Wie wahrscheinlich ist es dann, dass gute Argumente noch angehört werden?
Wieviel bibeltreue Theologen kennen Sie, die die Gläubigen über manipulative Tricks in religiösen Gruppen aufklären?
Wieviel bibeltreue Theologen kennen Sie, die das Recht der Gläubigen respektieren, über Nöte mit der hauseigenen Theologie informiert zu werden?
Wieviel bibeltreue Theologen kennen Sie, die bereit sind, ehrlich Schwachstellen und Risiken der Gemeindetheologie, insbesondere der Chicago-Erklärung anzusprechen und Alternativen vorzustellen?
Wieviel bibeltreue Theologen kennen Sie, die ehrlich zugeben und lehren, dass ein „Schriftverständnis“ kein Dogma sein darf, sondern nur ein Denkmodell mit Stärken und Schwächen ist?
Wieviel bibeltreue Theologen kennen Sie, die das Recht auf Wiedergutmachung für chronische psychische Schäden durch destruktive Theologie unterstützen?
Man trifft sie nur selten an – nicht wahr?
Bereits zur Zeit Jesu meinten die Vertreter der von Gott einst authorisierten mosaischen Religion, über den Glauben ihrer Mitmenschen herrschen und sie bevormunden zu müssen. Immer wieder heißt es bei Johannes: „niemand sagte etwas, aus Furcht vor den Juden (=den jüdischen Religionsführern).“ (Joh 7,13 / 9,22 / 19,38 / 20,19) Wäre nicht der Tempel durch die Römer zerstört worden, so hätte das jüdische Religionssystem seine beherrschende Stellung sicherlich erfolgreich verteidigt – zumal es sich auf eine verschriftlichte Tradition berufen konnte.

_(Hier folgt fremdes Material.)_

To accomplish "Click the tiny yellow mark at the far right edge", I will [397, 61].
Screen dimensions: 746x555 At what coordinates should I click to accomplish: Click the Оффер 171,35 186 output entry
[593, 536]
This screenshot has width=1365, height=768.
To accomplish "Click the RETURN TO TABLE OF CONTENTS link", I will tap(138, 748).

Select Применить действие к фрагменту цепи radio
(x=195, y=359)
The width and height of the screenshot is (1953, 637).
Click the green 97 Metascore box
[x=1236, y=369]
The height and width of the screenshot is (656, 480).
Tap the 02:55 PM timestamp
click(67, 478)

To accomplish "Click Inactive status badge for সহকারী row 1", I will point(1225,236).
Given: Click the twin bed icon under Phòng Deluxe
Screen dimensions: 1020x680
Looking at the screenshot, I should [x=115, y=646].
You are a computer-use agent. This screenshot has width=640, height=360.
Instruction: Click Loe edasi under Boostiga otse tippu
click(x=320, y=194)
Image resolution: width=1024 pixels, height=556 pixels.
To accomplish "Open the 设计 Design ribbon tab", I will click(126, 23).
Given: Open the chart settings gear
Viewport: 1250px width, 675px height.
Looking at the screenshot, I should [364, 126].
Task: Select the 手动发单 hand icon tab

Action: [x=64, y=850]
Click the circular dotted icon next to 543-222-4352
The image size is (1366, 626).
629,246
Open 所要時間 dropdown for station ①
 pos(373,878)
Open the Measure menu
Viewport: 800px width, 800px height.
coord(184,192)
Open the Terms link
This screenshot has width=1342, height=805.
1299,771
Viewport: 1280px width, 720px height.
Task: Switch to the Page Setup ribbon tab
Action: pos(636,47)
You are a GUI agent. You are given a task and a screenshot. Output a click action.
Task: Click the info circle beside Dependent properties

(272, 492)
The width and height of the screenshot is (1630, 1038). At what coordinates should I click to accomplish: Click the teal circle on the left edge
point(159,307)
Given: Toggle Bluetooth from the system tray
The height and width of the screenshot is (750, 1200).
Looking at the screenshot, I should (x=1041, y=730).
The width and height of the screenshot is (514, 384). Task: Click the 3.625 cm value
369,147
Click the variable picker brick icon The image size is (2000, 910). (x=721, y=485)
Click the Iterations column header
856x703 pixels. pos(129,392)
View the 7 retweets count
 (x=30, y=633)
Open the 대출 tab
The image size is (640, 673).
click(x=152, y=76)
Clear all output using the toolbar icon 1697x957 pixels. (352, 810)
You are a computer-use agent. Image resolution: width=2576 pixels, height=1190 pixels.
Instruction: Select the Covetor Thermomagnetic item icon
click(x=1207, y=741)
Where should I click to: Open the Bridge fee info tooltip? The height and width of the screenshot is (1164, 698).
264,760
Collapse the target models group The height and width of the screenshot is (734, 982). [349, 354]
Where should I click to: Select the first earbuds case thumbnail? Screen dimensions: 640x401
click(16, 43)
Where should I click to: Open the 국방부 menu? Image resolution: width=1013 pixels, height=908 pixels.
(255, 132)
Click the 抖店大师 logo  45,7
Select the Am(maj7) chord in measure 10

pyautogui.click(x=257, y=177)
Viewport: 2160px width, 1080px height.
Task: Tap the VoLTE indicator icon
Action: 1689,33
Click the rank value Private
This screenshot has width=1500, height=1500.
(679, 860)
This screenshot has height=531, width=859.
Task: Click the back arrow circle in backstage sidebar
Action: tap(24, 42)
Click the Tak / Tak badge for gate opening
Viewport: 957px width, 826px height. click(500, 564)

Es geschieht nicht oft, dass man auf einen „Nikodemus“ trifft (Joh 3), der im stillen Kämmerlein betreten zugibt: „privat denke ich eigentlich ganz anders, aber ich habe eben … Angst vor den anderen.“
Soll das das letzte Wort sein in einem Beruf, in dem man den zuverlässigen Tatsachen der unsichtbaren Welt auf die Spur kommen möchte? Soll das das letzte Wort in diesem Beruf sein, dass man Manipulation und Täuschungsmanöver toleriert, um bloß – um Gottes willen – keinen Dissens oder gar Konflikt mit einflussreichen bibeltreuen Kollegen oder Institutionen zu riskieren?
Eigentlich sollte ein Theologe doch wissen, dass er mit dieser Haltung im Konflikt mit dem Geist Jesu steht: „weh euch – wenn euch jedermann wohlredet.“ (Luk 6:26). „Predige ich denn, um Gott zu dienen oder den Menschen? Oder gedenke ich, damit Menschen einen Gefallen zu machen? Wenn ich tatsächlich Menschen gefällig sein wollte, wäre ich Christi Diener nicht mehr!„ (Gal 1,10)
Nicht mehr Christi Diener! Das heißt: Lehrer ohne Autorität!
Ist das nicht deutlich genug?
Was können wir tun?
Ein erster Schrift in die richtige Richtung wäre, Gläubige über den Vorrang und die praktische Bedeutung der Qualitätsstandards Jesu (Mt 23,23) zu informieren und die üblichen manipulativen Tricks zu ächten, die mit diesen Standards unvereinbar sind.
Wenn doch alle wenigstens diesen einen Schritt gehen könnten…
Wenn doch das strenge Wort Jesu beachtet werden würde: „Was ihr dem Geringsten meiner Brüder getan habt, das habt ihr mir getan?“ (Mt 25, 45)
Man darf Christen, die dank dilettantischer Theologie seelisch krank und lebensuntüchtig werden, durchaus als die „Geringsten“ unter den Gläubigen betrachten. Soll das wirklich das letzte Wort der Gemeinde sein, dass die Not dieser Menschen ganz und gar „ihr Privatproblem“ ist?